Following the presentations, the bank opted for Laserfiche, a software development company headquartered in California, but with offices across the world including, vitally, Cairo, where the bank is headquartered.
“The presentation was okay and quite detailed, and the sums they gave us were quite good,” Lumu says. “We wanted somebody who had an office in Cairo because of post-implementation support — we thought it would be better if we had somebody here.
“And the solution was quite good for us. Everything that we needed was there; automatic indexing, workflow, scanning, security, document storage, interface was beautiful, and it was easy to work with.”
Whilst the implementation was relatively quick — around a month — like any deployment, it wasn’t without its challenges. With a delay in equipment delivery and issues around getting enough licences due to the sheer amount the bank wanted, the key challenges came back to the bank’s growth and transition.

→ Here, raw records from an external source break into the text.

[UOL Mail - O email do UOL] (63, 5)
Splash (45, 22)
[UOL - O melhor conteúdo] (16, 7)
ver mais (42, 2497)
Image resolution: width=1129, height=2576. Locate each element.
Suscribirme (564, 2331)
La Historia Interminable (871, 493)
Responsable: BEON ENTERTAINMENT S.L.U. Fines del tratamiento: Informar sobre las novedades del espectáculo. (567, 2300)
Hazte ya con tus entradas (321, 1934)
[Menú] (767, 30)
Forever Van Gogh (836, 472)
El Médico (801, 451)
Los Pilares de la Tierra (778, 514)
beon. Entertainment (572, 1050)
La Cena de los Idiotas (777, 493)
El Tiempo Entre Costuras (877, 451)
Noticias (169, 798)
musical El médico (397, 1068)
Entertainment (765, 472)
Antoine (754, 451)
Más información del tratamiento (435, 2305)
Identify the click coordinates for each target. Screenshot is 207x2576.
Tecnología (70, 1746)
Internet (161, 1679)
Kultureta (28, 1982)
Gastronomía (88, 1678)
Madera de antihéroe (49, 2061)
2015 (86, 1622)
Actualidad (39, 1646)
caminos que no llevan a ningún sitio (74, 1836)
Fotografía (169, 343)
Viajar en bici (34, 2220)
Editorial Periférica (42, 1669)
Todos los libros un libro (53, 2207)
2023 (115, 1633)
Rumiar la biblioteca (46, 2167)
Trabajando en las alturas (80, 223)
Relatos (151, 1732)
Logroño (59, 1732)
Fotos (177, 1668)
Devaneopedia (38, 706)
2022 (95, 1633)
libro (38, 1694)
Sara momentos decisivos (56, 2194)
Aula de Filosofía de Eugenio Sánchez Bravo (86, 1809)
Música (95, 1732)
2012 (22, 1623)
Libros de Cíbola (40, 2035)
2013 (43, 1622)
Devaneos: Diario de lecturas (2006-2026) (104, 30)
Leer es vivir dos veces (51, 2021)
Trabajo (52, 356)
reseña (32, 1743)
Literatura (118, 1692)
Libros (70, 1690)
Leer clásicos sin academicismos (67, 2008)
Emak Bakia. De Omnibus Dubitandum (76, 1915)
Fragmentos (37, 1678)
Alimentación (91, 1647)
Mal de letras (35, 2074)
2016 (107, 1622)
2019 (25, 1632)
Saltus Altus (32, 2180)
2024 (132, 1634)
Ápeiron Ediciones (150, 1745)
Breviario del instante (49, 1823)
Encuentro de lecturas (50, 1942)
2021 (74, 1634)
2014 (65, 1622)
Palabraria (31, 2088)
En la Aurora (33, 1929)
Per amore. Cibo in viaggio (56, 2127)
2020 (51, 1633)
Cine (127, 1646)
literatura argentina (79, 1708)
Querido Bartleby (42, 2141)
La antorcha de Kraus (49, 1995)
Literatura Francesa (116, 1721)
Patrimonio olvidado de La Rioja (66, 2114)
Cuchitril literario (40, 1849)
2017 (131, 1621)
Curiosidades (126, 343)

The ECM implementation wasn’t the only IT project going on, with the bank also deploying a big SAP solution at the same time.
“I had a feeling that the staff were kind of overwhelmed,” Lumu says. “So we didn’t want to talk so much about the workflow of the system as it were.”
Subsequently, the bank decided to initially leverage just the core modules of the ECM solution — i.e. the main archiving and creation of documents — before introducing more functions after 12 months.
“We wanted to pilot it first with one department, then move onto others and allow them to talk about it so they could actually enjoy the workflow,” Lumu says. “So that is coming in slowly. We invested and so far it’s all good, but we still have to make more use in what we have invested in.”
For the functions the bank has implemented, the benefits are clear and felt, she adds.
“It’s very good. We can see all the files from 1994. When it came to sharing documents, it’s very easy for a department to have one central place to put their files. Whether I’m at my desk or not, somebody can actually go to that folder and view what’s in it.
“You don’t have to go to somebody’s laptop. It’s safer in the Laserfiche system because on the shared drive some people can’t access certain folders or files. It’s easy for a department to all work together and not worry about why they weren’t seeing certain reports.”